L’Institut Pasteur et des centres hospitaliers de la capitale mobilisent des experts praticiens afin de trouver des stratégies efficaces contre ce danger national
Malgré un mauvais temps, des experts du corps médical (praticiens et partenaires institutionnels) ont défié la pluie, ce mardi 07 octobre, pour assister à un séminaire sur la résistance microbienne. A peine réunis dans la salle, ces séminaristes ont eu droit à l’intervention d’Emmanuel Nakouné, ci-devant directeur de l’Institut Pasteur de Bangui qui, d’entrée de jeu, rappelle ce dont ils sont motivés : « Nous affirmons notre engament collectif envers l’excellence clinique, la recherche et l’innovation au service de la santé. » On constate néanmoins que malgré cet engament quotidien en tant que vétérinaires, médecins, chercheurs biologistes, responsables de santé publique et animale, les bactéries restent imbattables face aux médicaments ; et la Centrafrique de battre alors un triste record : 85% de bactéries restent intouchables, non traitées. Sur les 5 millions de décès humains liés à la résistance antimicrobienne en 2019 donc 1,3 millions causées par les bactéries résistantes (selon Murray. The Lancet 2022), la Centrafrique occuperait le haut de ce funeste tableau. Cette problématique impose nécessairement une mutualisation des efforts entre les secteurs de la santé humaine, animale et environnementale ; ainsi que des actions concrètes comme l’investissement dans la prévention des infections, une utilisation responsable des antimicrobiens et une surveillance renforcée de la Résistance Anti- Microbienne (RAM). Seulement voilà la pauvreté, les mauvaises habitudes sociales dressent un grand lit à la prolifération des pharmacies de la rue, proposant des faux médicaments et/ou mal conservés.

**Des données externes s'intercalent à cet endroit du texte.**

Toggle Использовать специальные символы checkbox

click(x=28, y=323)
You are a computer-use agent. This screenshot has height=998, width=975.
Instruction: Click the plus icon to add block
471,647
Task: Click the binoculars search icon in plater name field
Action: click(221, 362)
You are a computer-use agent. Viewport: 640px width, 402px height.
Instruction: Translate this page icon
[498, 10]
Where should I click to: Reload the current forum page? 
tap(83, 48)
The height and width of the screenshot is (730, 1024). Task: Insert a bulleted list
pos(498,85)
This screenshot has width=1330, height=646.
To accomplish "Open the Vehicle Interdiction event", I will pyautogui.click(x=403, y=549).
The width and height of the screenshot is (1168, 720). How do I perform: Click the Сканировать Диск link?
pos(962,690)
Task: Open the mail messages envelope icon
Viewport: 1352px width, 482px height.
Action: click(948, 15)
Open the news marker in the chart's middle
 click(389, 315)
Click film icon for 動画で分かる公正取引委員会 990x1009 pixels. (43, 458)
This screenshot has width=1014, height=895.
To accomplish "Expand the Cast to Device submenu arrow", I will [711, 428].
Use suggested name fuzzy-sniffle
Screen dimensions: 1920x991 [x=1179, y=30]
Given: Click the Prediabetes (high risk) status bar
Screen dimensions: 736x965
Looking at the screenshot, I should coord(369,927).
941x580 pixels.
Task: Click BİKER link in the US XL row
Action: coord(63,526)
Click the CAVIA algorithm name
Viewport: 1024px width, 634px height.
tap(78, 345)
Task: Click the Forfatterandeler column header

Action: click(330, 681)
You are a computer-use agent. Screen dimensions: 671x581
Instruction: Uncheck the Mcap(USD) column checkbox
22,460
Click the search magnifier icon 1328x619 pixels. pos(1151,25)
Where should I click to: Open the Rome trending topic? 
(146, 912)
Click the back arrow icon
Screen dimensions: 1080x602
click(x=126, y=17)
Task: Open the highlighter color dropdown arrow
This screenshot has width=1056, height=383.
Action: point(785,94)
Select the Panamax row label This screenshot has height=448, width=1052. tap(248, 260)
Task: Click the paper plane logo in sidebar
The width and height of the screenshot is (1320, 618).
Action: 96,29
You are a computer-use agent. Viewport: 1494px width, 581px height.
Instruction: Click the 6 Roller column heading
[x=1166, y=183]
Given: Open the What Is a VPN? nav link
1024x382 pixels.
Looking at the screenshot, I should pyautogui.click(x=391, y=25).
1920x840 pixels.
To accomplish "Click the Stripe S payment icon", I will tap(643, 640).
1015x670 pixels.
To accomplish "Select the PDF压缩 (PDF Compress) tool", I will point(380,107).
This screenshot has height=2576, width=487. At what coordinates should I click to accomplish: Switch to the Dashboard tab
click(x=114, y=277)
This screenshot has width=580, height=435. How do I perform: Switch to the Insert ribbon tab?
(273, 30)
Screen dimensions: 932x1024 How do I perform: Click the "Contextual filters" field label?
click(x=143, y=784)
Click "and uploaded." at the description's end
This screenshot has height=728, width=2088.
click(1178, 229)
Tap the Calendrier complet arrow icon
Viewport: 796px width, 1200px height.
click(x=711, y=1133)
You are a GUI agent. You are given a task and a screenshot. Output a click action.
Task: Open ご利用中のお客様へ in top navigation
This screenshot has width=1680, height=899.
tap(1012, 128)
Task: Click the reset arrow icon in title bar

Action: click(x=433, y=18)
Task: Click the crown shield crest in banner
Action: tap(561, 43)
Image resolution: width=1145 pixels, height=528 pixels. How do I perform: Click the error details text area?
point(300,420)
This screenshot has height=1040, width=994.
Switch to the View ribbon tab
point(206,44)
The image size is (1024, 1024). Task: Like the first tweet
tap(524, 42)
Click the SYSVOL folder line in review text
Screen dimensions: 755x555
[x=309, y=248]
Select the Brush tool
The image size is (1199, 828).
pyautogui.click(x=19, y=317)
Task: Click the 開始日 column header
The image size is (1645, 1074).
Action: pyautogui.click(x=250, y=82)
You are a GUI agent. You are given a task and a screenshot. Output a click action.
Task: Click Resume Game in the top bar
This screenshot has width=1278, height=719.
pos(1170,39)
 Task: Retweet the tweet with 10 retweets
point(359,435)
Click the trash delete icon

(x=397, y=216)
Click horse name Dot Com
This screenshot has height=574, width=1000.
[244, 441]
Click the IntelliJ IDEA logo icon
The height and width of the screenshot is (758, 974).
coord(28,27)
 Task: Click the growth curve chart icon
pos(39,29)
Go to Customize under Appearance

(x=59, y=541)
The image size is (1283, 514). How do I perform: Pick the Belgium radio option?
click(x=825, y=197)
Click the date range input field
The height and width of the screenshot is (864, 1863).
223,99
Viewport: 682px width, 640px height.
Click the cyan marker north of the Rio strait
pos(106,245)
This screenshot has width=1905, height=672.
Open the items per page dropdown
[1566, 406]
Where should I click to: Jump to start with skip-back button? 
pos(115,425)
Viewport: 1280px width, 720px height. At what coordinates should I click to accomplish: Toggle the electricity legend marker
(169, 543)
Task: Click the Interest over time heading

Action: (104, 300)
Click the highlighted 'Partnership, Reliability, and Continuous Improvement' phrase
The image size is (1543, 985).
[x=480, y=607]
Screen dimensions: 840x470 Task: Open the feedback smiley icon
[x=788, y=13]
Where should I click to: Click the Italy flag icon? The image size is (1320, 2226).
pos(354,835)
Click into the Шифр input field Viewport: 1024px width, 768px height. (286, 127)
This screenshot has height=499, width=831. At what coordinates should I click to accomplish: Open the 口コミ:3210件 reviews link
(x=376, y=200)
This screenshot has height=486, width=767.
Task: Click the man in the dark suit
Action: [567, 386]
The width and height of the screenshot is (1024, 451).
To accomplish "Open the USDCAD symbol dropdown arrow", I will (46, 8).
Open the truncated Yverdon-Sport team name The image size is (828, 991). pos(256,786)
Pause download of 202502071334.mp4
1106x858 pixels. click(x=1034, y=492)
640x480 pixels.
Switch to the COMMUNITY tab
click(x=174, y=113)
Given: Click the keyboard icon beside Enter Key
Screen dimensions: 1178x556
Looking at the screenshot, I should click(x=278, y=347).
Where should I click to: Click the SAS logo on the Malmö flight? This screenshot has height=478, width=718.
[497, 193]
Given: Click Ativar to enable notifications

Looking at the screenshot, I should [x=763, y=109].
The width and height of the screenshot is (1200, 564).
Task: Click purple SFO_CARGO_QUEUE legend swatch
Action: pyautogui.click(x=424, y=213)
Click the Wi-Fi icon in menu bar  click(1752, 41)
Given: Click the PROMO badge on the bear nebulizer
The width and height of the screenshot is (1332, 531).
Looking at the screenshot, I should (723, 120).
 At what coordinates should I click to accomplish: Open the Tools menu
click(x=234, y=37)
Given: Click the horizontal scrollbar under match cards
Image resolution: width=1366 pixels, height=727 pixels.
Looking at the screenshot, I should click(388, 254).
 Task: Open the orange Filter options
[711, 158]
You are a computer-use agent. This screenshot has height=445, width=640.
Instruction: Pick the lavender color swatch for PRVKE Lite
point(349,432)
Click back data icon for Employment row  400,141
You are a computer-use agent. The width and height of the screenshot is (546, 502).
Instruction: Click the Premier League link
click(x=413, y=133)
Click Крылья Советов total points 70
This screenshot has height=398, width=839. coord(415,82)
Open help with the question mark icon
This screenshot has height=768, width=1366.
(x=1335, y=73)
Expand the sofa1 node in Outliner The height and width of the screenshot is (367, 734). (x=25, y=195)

De nombreux défis à relever et la volonté manifeste
Dans ce combat contre un ennemi déjà identifié, l’Institut Pasteur de Bangui qui fait déjà partie du cœur du système de santé en Centrafrique, prend les devants pour la planification d’une réponse concertée, se dit « prêt » ; et par la voix de son directeur, il propose un cadre d’échange régulier entre biologistes et cliniciens… pour « vaincre collectivement ce fléau. » Les patients n’ont qu’une seule attente : être orientés vers le laboratoire pour un diagnostic fiable avant toute administration d’antimicrobien, ou alors orienter des prélèvements de la faune pour le diagnostic d’agents bactériens avant l’administration aux animaux.
A ce sujet Jonas Mossouto (photo 2), chef de service pharmacovigilance au ministère de l’Elevage et de la Santé animale a son idée : « Ce dont j’ai pu entendre abondamment au cours de ce séminaire n’est qu’un secret de polichinelle, à savoir l’utilisation abusive des antibiotiques et sans autorisation d’un professionnel de santé dont la population s’y adonne » et de conclure sous un air de déception d’un acteur de santé : « La RCA est malheureusement devenue une grande « pharmacie » à ciel ouvert ; il est urgent que les autorités interviennent pour stopper ces ventes illicites des médicaments dans la rue et dans les boutique dans nos quartiers.»